How to build high performance Hadoop cluster for large data processing

Source: Internet
Author: User
Keywords High performance server large data

More and more enterprises are using Hadoop to process large data, but the overall performance of the Hadoop cluster depends on the performance balance between CPU, memory, network and storage. In this article, we will explore how to build a high-performance network for the Hadoop cluster, which is the key to processing analysis of large data.

About Hadoop

"Big Data" is a loose set of data, and the constant growth of massive amounts of data forces companies to manage them in a new way. Large data is a large collection of structured or unstructured data types. Hadoop, however, is the software architecture that Apache publishes to analyze petabytes of unstructured data and transform it into a form that other applications can manage. Hadoop makes it possible for large data processing and can help enterprises to explore new business opportunities from customer data. If you can do real-time processing or close to real-time processing, it will provide users with a strong advantage in many industries.

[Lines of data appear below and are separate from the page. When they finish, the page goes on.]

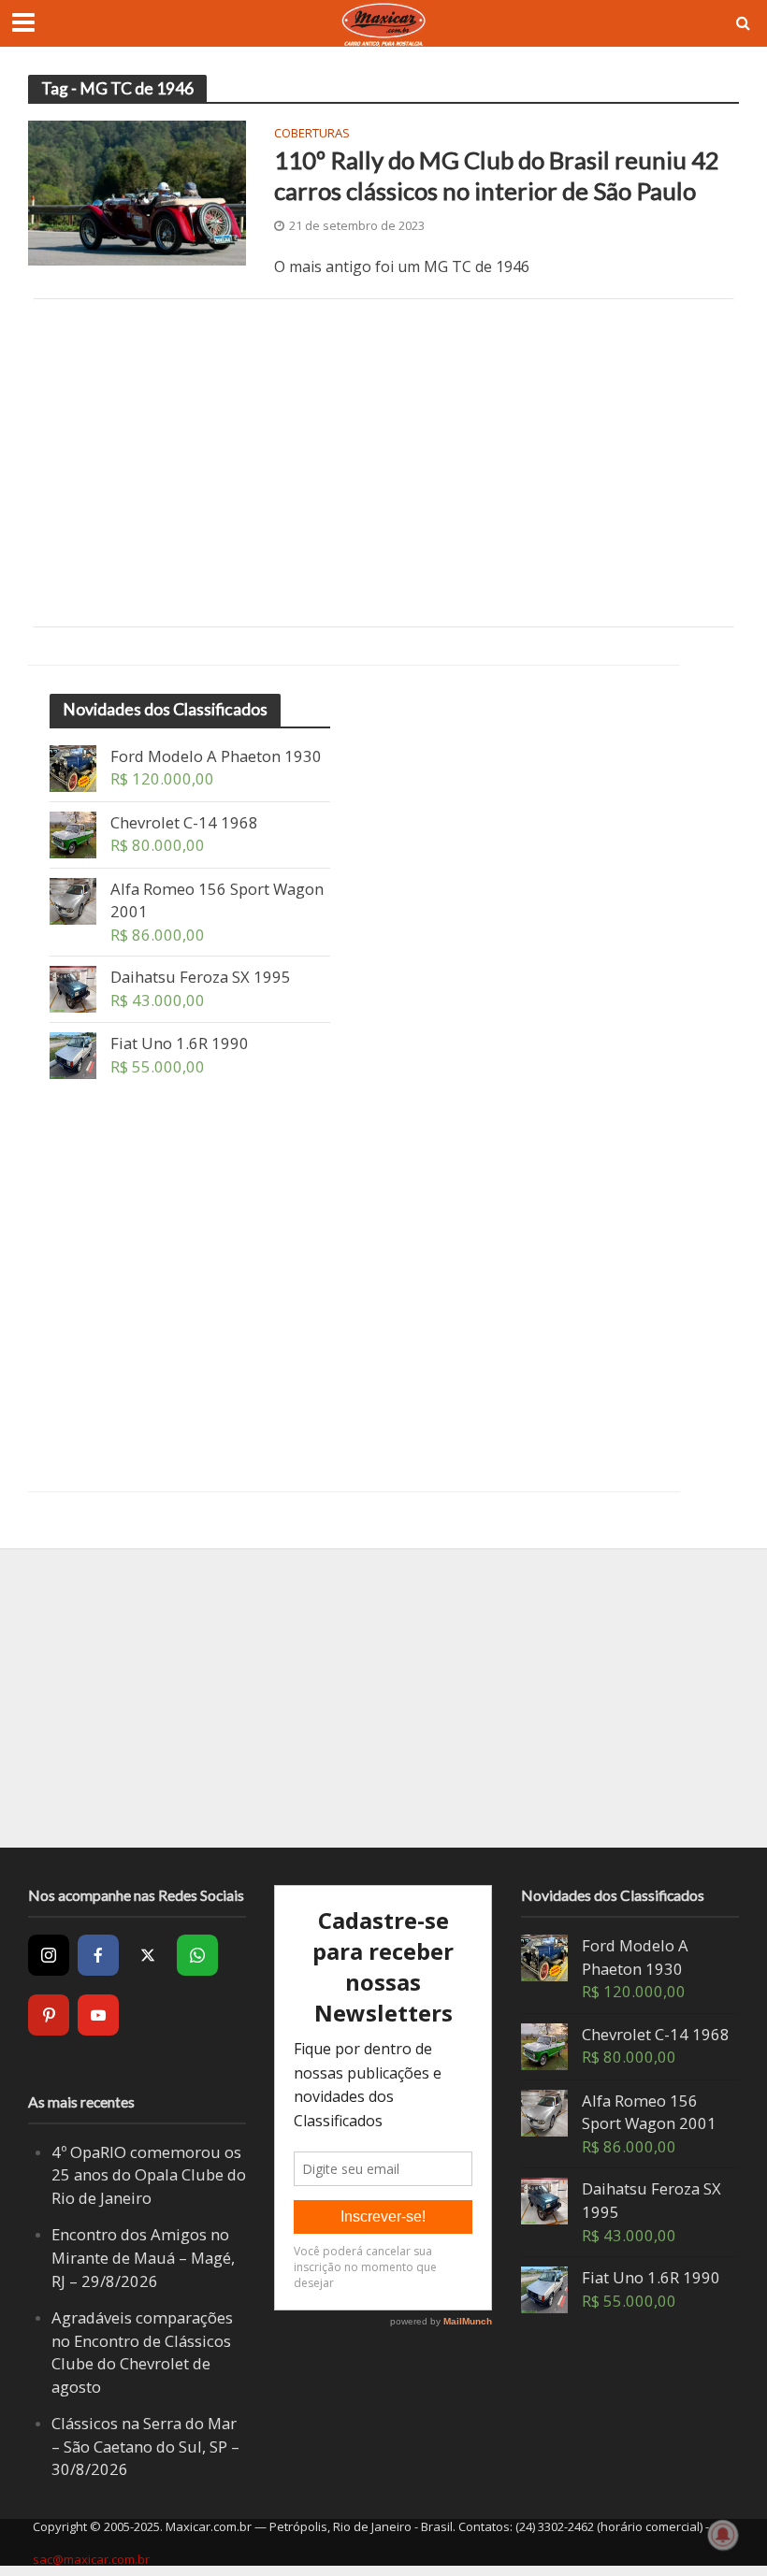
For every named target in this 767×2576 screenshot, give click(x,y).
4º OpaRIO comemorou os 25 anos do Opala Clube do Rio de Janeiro (148, 2175)
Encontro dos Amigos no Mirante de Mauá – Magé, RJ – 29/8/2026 (143, 2257)
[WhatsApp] (197, 1955)
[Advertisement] (383, 463)
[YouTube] (98, 2015)
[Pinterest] (48, 2015)
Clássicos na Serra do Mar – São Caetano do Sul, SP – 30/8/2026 (145, 2446)
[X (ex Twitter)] (147, 1955)
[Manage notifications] (723, 2535)
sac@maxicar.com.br (91, 2559)
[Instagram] (48, 1955)
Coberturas (312, 134)
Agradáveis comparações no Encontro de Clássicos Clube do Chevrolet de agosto (142, 2352)
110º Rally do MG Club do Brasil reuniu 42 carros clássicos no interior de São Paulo (496, 176)
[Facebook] (98, 1955)
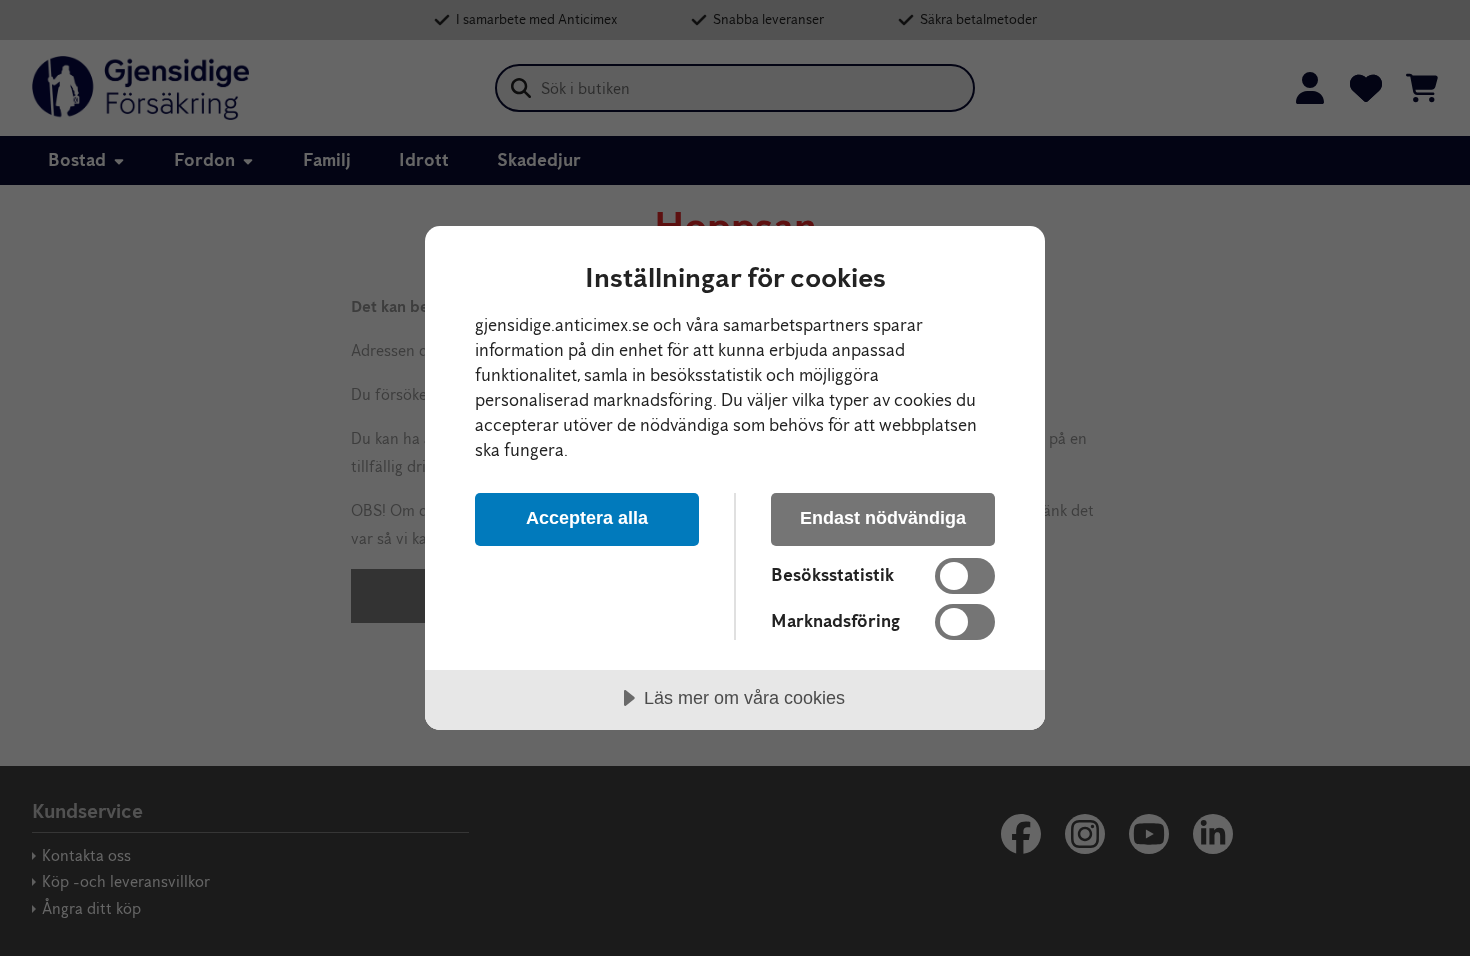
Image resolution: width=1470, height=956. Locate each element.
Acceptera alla (587, 518)
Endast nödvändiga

Hadoop is designed based on Google's MapReduce and Distributed File system principles, and can be deployed on common network and server hardware and made into a computing cluster.

Hadoop model

Hadoop works by cutting a very large dataset into a smaller unit to be processed by the query. Compute resources for the same node are used for parallel query processing. When the task is processed, its processing results are summarized and reported to the user, or processed for further analysis or dashboard display through the Business Analysis application.

To minimize processing time, Hadoop "moves jobs to data" in this parallel architecture, rather than "moving data to Jobs", as in traditional mode. This means that once the data is stored in a distributed system, in real-time search, query, or data mining operations, such as access to local data, in the process of data processing, each node will have only one local query results, which reduces operating expenses.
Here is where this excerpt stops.